Pitfalls/subtleties of $O$ notation

Question

What are some examples of $O$ subtleties? I'm not only thinking of the asymmetry of the $O$ relation, but of the ways in which $O$ constants can depend on nearby parameters, and the fact that the notation suppresses this dependency. For example, if $g_k(x) = O(f_k(x))$ for $1 \leq k \leq n$, then $\sum_{1\leq k \leq n}g_k(x) = O(\sum_{1\leq k \leq n} |f_k(x)|)$, but only if the $O$ constants don't depend of the index of summation $k$.

Answer 1

but of the ways in which O constants can depend on nearby parameters, and the fact that the notation suppresses this dependency.

Tarjan's Algorithm runs in $O(V + E)$ time, where $V$ is the number of vertices in the graph and $E$ is the number of edges. Big-O notation doesn't suppress this dependency on multiple variables.

In your example, $A(x) \in O(1)$. That is, as $x \to \infty$, $A(x)$ is asymptotically bounded by a constant. I think your confusion lies in the variable usage. So let's define: $A(n)$ to be the partial sum: $A(n) = \sum_{j \leq n} a(j)$. So $A(n) \in O(1)$.

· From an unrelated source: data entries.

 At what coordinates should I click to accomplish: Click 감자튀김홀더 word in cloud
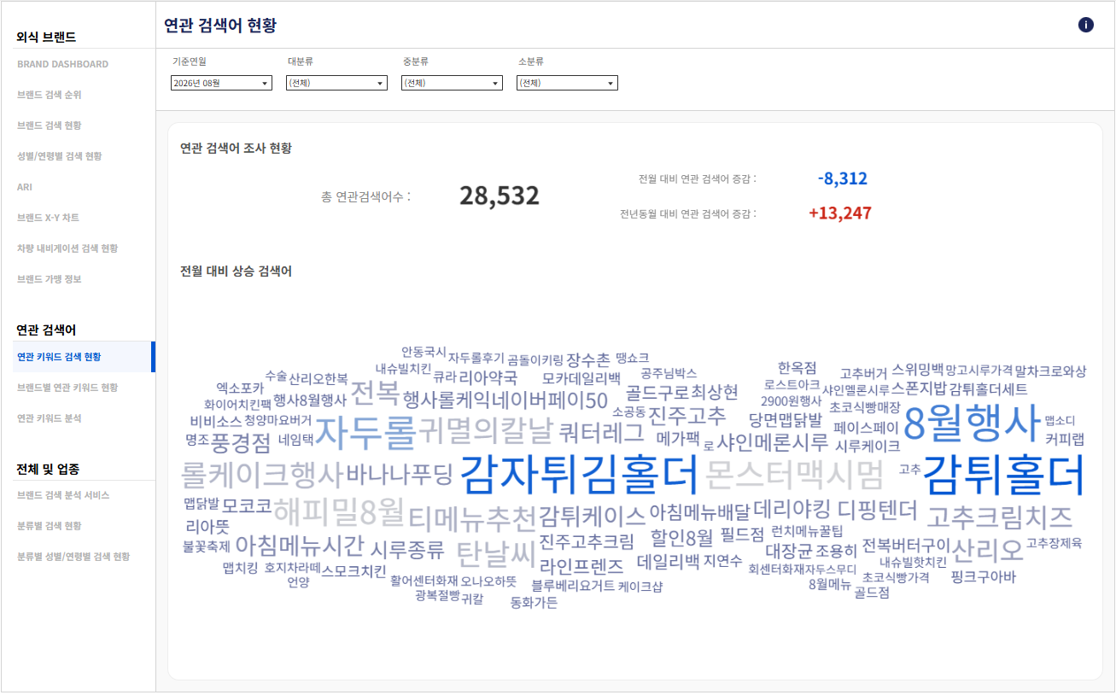[x=580, y=475]
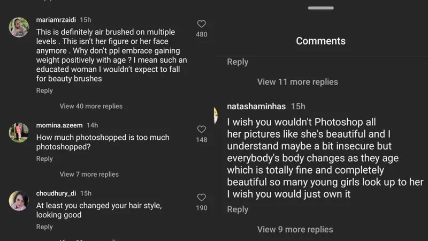Screen dimensions: 428x241
Task: Open mariamrzaidi username link
Action: coord(56,20)
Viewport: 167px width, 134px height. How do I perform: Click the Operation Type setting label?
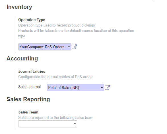point(32,20)
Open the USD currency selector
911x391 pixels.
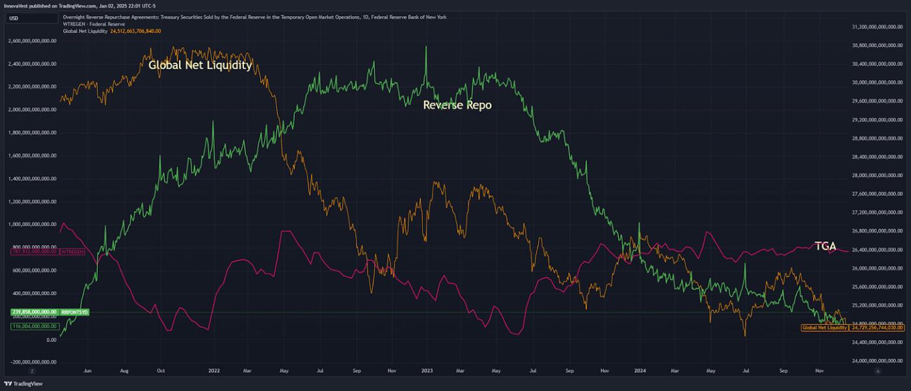coord(14,19)
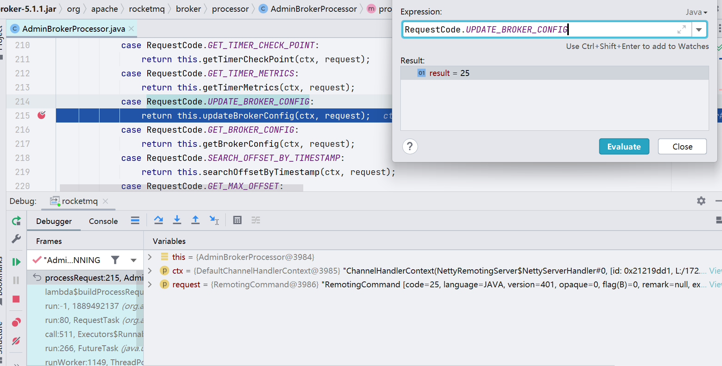Toggle the breakpoint on line 215
The image size is (722, 366).
40,115
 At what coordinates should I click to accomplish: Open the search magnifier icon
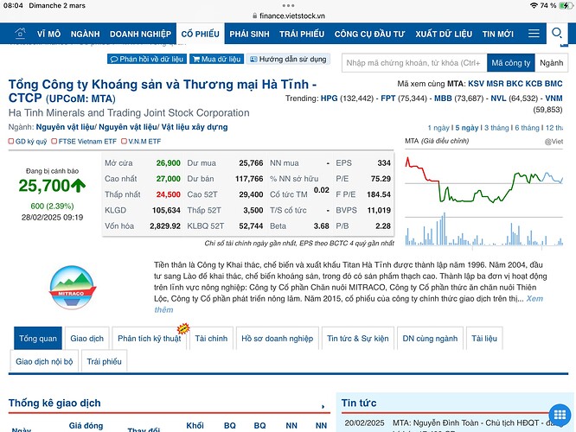tap(557, 34)
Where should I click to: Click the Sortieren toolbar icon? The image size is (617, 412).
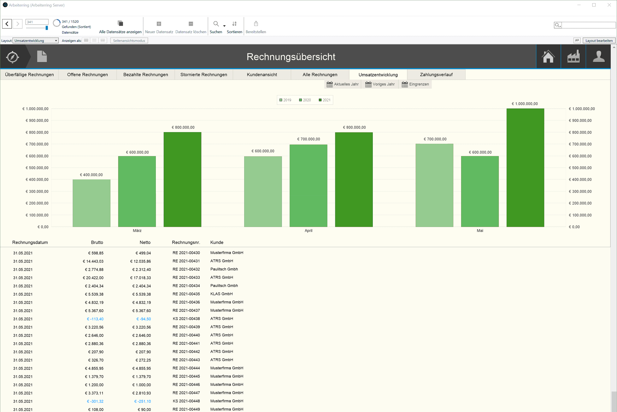point(234,24)
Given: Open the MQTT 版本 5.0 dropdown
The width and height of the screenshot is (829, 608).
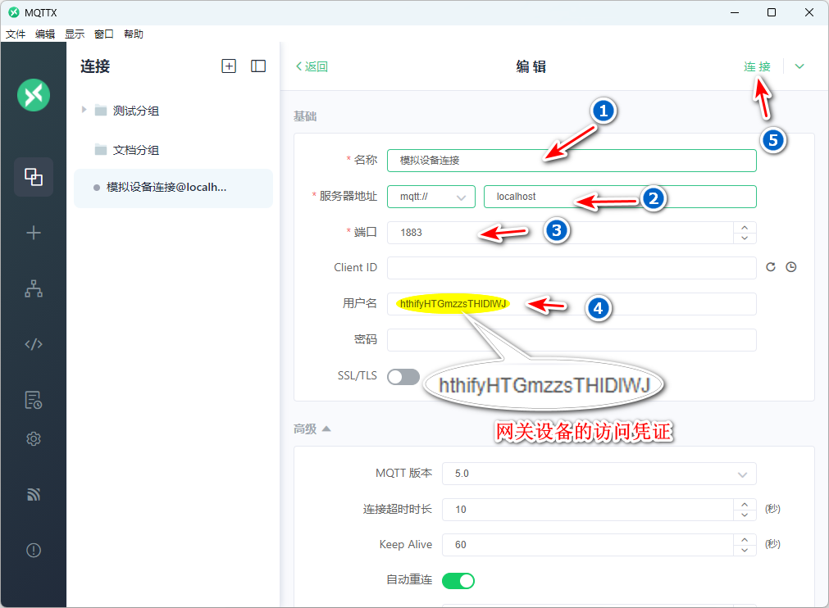Looking at the screenshot, I should pyautogui.click(x=599, y=474).
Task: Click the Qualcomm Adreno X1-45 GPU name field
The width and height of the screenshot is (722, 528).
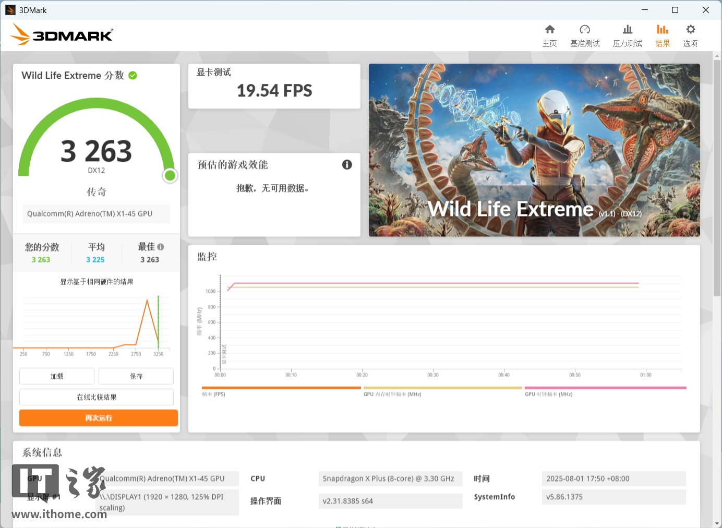Action: [97, 214]
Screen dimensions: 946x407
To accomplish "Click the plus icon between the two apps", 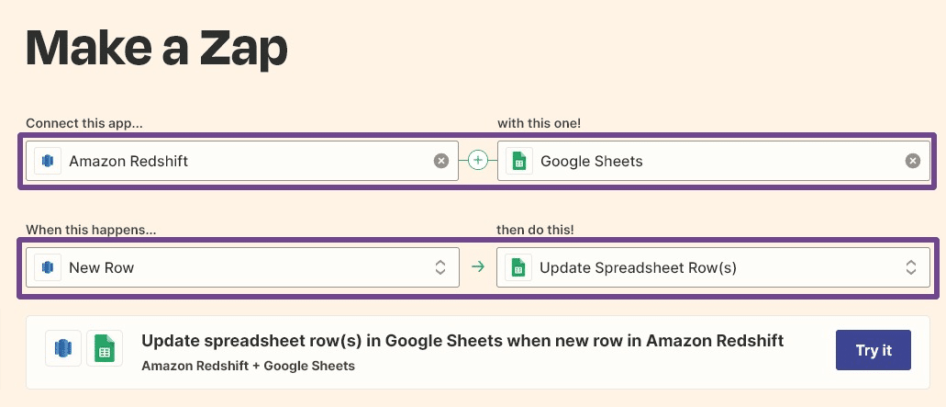I will (477, 161).
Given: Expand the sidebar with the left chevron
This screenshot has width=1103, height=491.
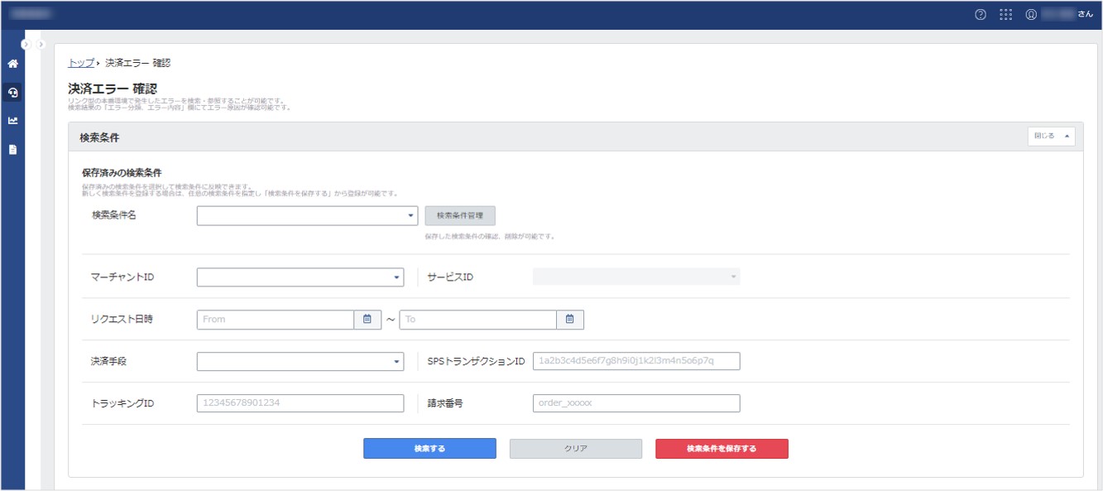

In particular, the O constant is independent of y.

The function is decreasing. So $f(x) > f(y)$. By the definition of Big-O, $\sum_{x < n \leq y} a(n)f(n) \leq |f(x)|$ (note $a(n) \in O(1)$ as $A(n) \in O(1))$, and so $\sum_{x < n \leq y} a(n) f(n) = O(f(x))$.

In the first case, I think we're allowed to just change letters (how can I be more confident of this?).

What is the first case here? I'm not exactly sure which equation you are referring to specifically.

Edit:

Case (1): $O(f(y)) = O(f(x))$. $f(y) \leq f(x)$ as $f$ is a decreasing function. Since $f$ is non-negative, by assumption, the result follows immediately from the definition of Big-O. Really, Big-O is defined over a function, so $f(y) \in \Theta(f(x))$ is a stronger statement.

I don't really like how Big-O is being used here, but the convention is probably just to say that we have some constant multiplied by the function at $y$. That is, $O(f(y)) = c * f(y)$, for some constant $c$.

Answer 2

Here's another illustration, taken from Introduction to Analytic Number Theory by Tom Apostol (ml0105's answer refers to this). What I find potentially confusing about this example is the fact that there are two variables in play, $x$ and $y$, but the $O$ constant depends only on $x$; it also took me a while to see why the assumption that $f$ is decreasing is necessary. I've attempted to provide the details Apostol leaves out, and I'll be interpreting the = in an $O$ expression as $\subset$, as discussed in What are the rules for equals signs with big-O and little-o?

Theorem Suppose $f$ is a nonnegative, decreasing function defined on the positive real axis, and that $a(n)$ is an arithmetic function with partial sums $A(x) = \sum_{n\leq x}a(n)$ satisfying $A(x) = O(1)$. Then if $y>x$, $$ \sum_{x<n \leq y} a(n)f(n) = O(f(x)).$$

Proof By Abel's identity, we have

\begin{aligned} \sum_{x<n \leq y} a(n)f(n) & = f(y)A(y) - f(x)A(x) - \int_x^yA(t)f'(t)dt \\ & = f(y)O(1) - f(x)O(1) + \int_x^yO(1)(-f'(t))dt \\ & = O(f(y)) + O(f(x)) + \int_x^yO(-f'(t))dt. \\ \end{aligned}

We will be done if we can show that $O(f(y))$ and $\int_x^yO(-f'(t))dt$ are $O(f(x))$. In the first case, I think we're allowed to just change letters. To prove the second case, suppose $k(t) \in O(-f'(t))$, so that $\left|k(t)\right| \leq c(-f(t))$ for some constant $c >0$ and $t$ sufficiently large. Then

$$ \left|\int_x^y k(t) dt\right| \leq \int_x^y \left|k(t)\right| dt \leq \int_x^y c(-f(t)) dt = c(f(x) - f(y)) \leq c|f(x)|,$$

since $f'(s) < 0$ implies $0 \leq f(y) \leq f(x)$. This shows $\int_x^y k(t) dt \in O(f(x))$, so $\int_x^yO(-f'(t))dt = O(f(x)).$